The optimal 25(OH)D concentration, the threshold value for 25(OH)D at which PTH plateaus, has been suggested based on the inverse relation between 25(OH)D and PTH [16]. Because PTH is negatively associated with greater bone loss, maintaining a sufficient concentration of 25(OH)D is believed to have a protective effect on bone health [16]. However, there is a lack of consensus as to what constitutes an optimal 25(OH)D concentration. Some researchers reported that an optimal threshold value was not found [17], while others reported a wide range of estimates: 8 to 44 ng/ml [7-12], with most clustered at 30 to 44 ng/ml [9-12]. In the present study, PTH reached a plateau at a 25(OH)D concentration of 30 to 40 ng/ml in males, but did not reach a plateau in females. It is possible that ethnic differences may have influenced the relationship between 25(OH)D concentrations and PTH. In the NHANES study [18], the optimal concentration was 20 ng/ml in Black Americans but was not found in White or Mexican Americans.

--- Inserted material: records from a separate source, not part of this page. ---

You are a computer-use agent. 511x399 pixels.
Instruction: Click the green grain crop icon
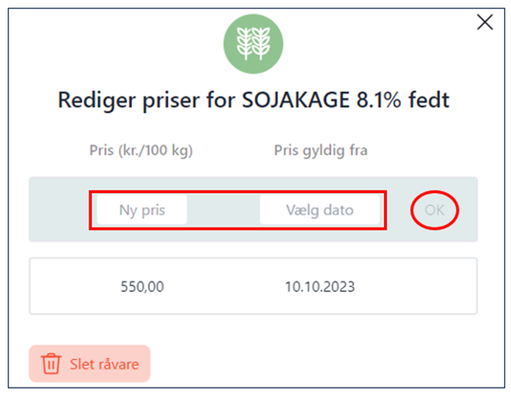[x=253, y=43]
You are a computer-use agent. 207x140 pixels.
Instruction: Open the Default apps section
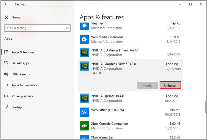(x=20, y=63)
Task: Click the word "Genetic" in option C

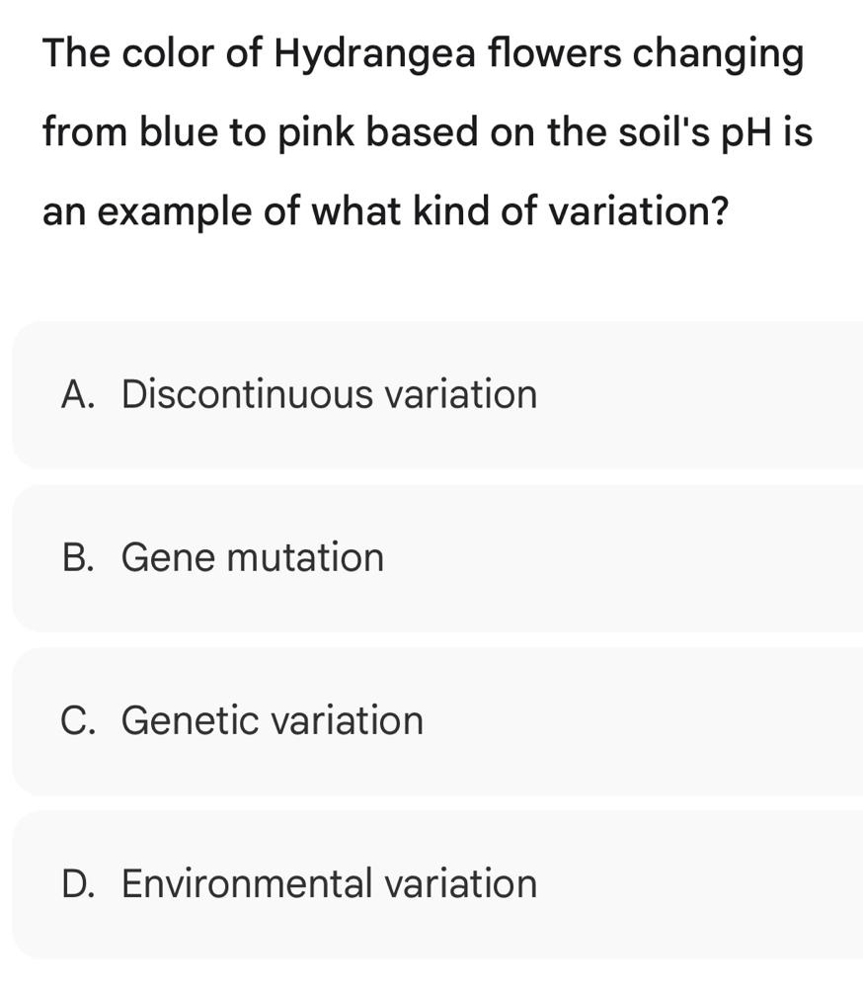Action: pyautogui.click(x=192, y=721)
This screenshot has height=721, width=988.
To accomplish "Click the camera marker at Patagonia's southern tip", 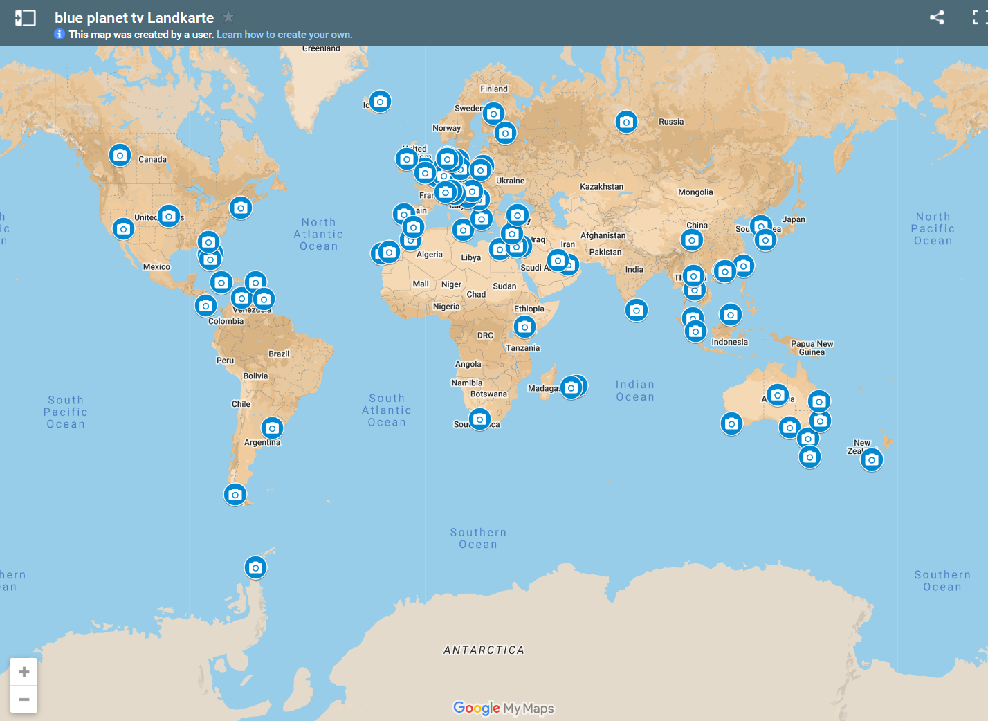I will (x=235, y=494).
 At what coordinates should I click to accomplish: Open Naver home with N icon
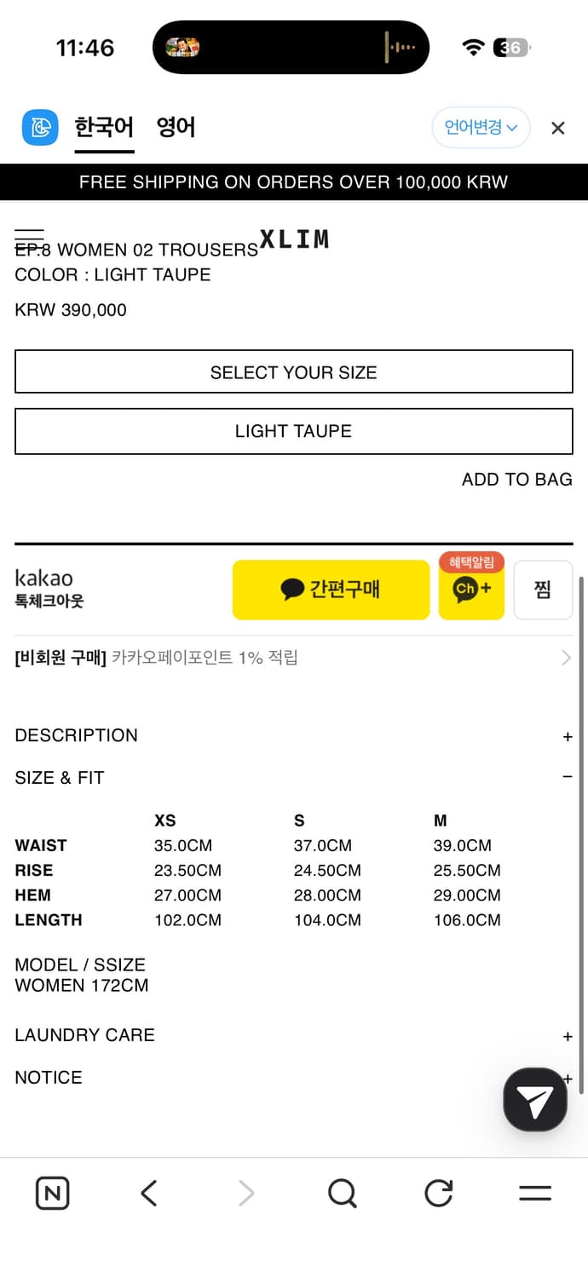pyautogui.click(x=52, y=1193)
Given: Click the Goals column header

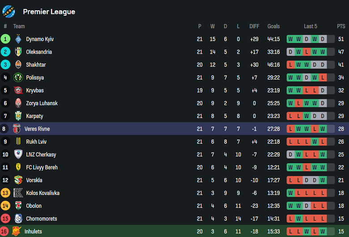Looking at the screenshot, I should point(273,26).
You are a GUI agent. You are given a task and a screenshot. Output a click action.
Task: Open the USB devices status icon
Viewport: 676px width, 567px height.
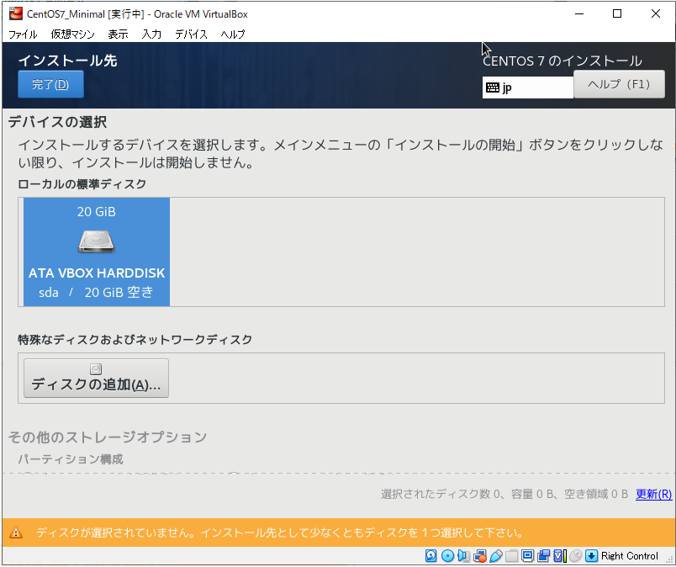[x=496, y=556]
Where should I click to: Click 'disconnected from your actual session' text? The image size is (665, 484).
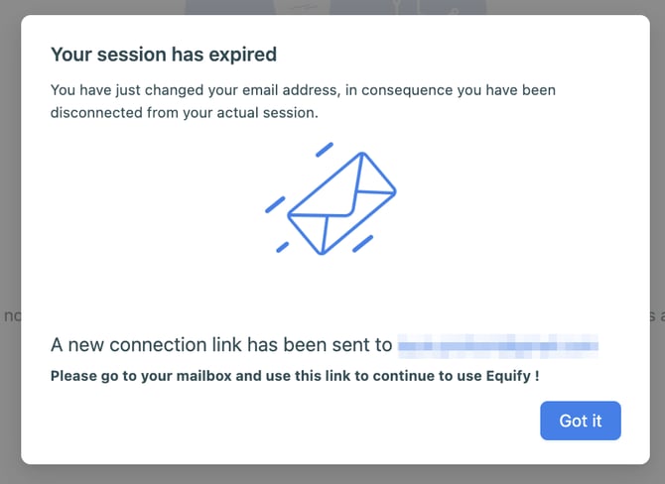click(x=185, y=112)
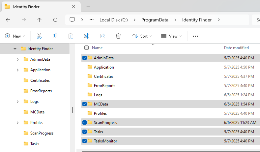Uncheck the AdminData folder checkbox
Viewport: 260px width, 152px height.
(x=85, y=58)
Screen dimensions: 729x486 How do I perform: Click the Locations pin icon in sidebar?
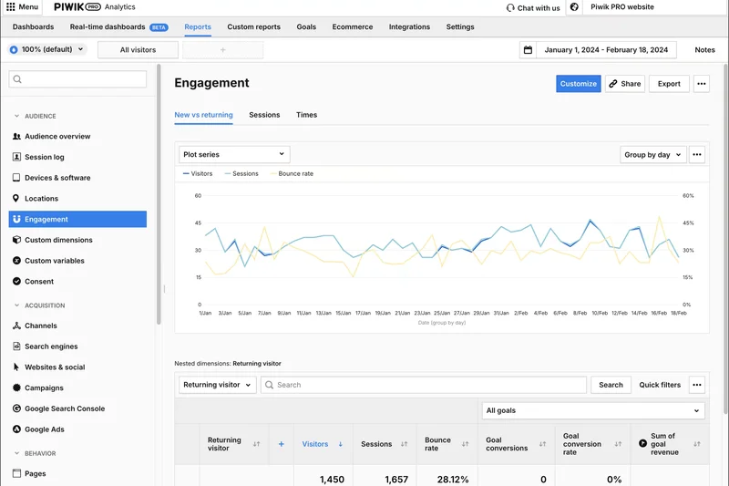(x=16, y=199)
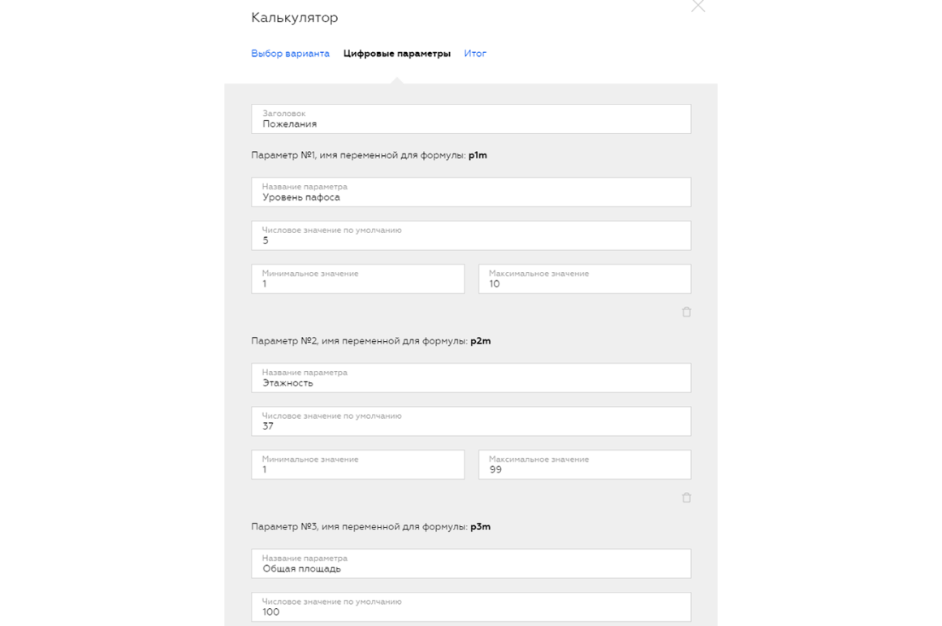Focus minimum value field of parameter p2m
Screen dimensions: 942x626
[x=357, y=464]
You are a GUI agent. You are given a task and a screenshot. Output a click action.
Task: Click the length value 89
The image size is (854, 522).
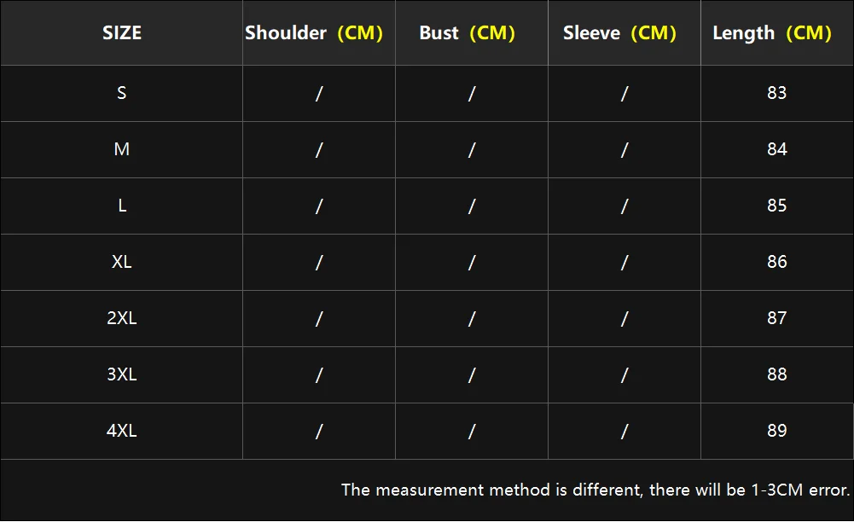tap(777, 431)
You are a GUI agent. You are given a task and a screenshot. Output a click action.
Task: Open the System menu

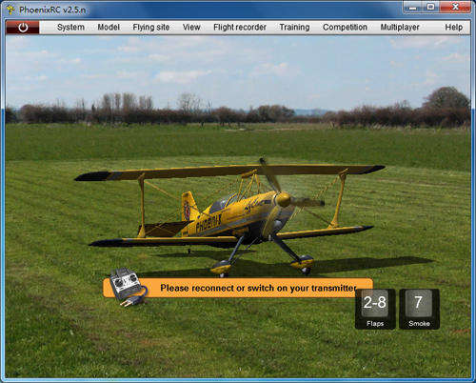coord(70,28)
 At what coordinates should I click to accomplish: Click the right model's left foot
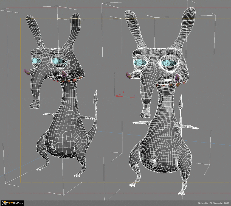pos(134,185)
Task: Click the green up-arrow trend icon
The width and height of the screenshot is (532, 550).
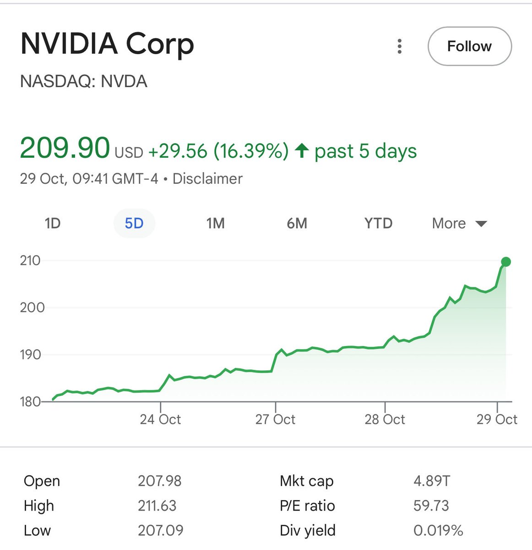Action: 302,150
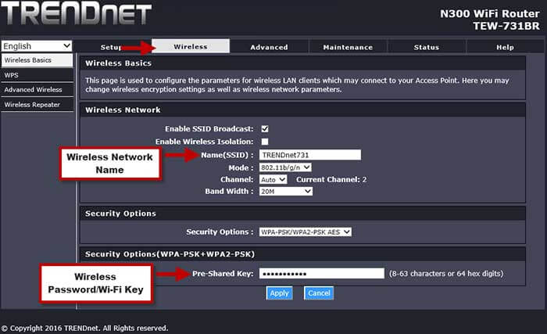Enable Wireless Isolation checkbox

(265, 142)
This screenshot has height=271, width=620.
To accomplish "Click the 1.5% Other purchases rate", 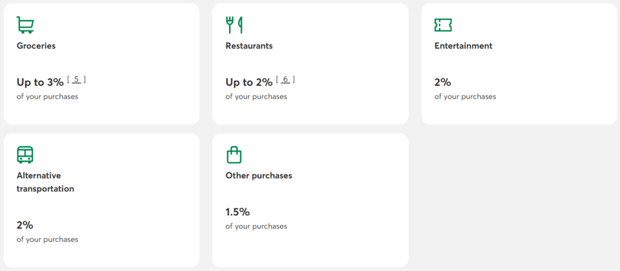I will (237, 212).
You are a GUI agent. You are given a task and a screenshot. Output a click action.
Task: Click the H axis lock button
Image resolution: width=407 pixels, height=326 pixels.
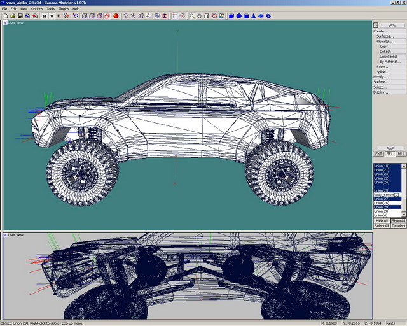click(x=45, y=16)
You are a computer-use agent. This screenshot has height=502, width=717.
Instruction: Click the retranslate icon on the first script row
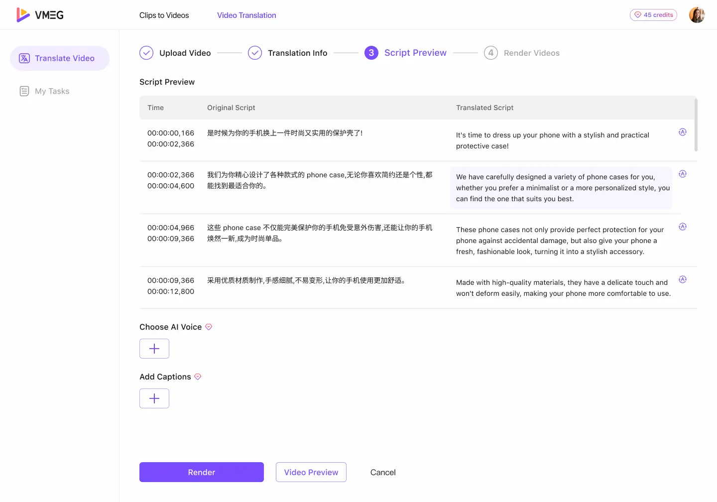pyautogui.click(x=683, y=132)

Our data demonstrate the optimal concentration was different according to gender. 25(OH)D is well known to be affected by gender differences. Men tend to spend a greater amount of time outdoors than women [19], and the difference in sun exposure may play a role in gender-specific 25(OH)D concentrations. 25(OH)D-binding protein (DBP) may also contribute to gender differences in 25(OH)D status [20], as DBP levels are significantly higher in women than in men and are positively correlated with overall 25(OH)D concentrations [20].

The ongoing difficulties and controversies associated with the relationship between PTH and 25(OH)D imply that this approach is not the best one to identify vitamin D sufficiency in populations. New approaches to this problem, potentially beyond the hypovitaminosis D, secondary hyperparathyroidism pathway, should be pursued [16].

The main strengths of this study lie in its population-based design and use of a relatively large sample size, which minimized selection bias and provided sufficient statistical power. However, a number of limitations should also be considered. First, the study used a cross-sectional design. Second, it had a comparatively limited ability to explain seasonal changes in 25(OH)D, partly due to a lack of information on sun exposure during the four seasons because the samples were collected April to June during 2007 to 2010. Finally, we performed only a single measurement of the serum 25(OH)D concentrations; therefore, the data reflect only a single point in time rather than long-term exposure.

Conclusion

We estimated the optimal 25(OH)D concentration in the Korean general population aged 50 years or older. The optimal 25(OH)D concentration is 21.1 ng/ml at 38.2 pg/ml PTH concentration in men and 13.8 ng/ml 25(OH)D concentration at 42.9 pg/ml PTH concentration in women.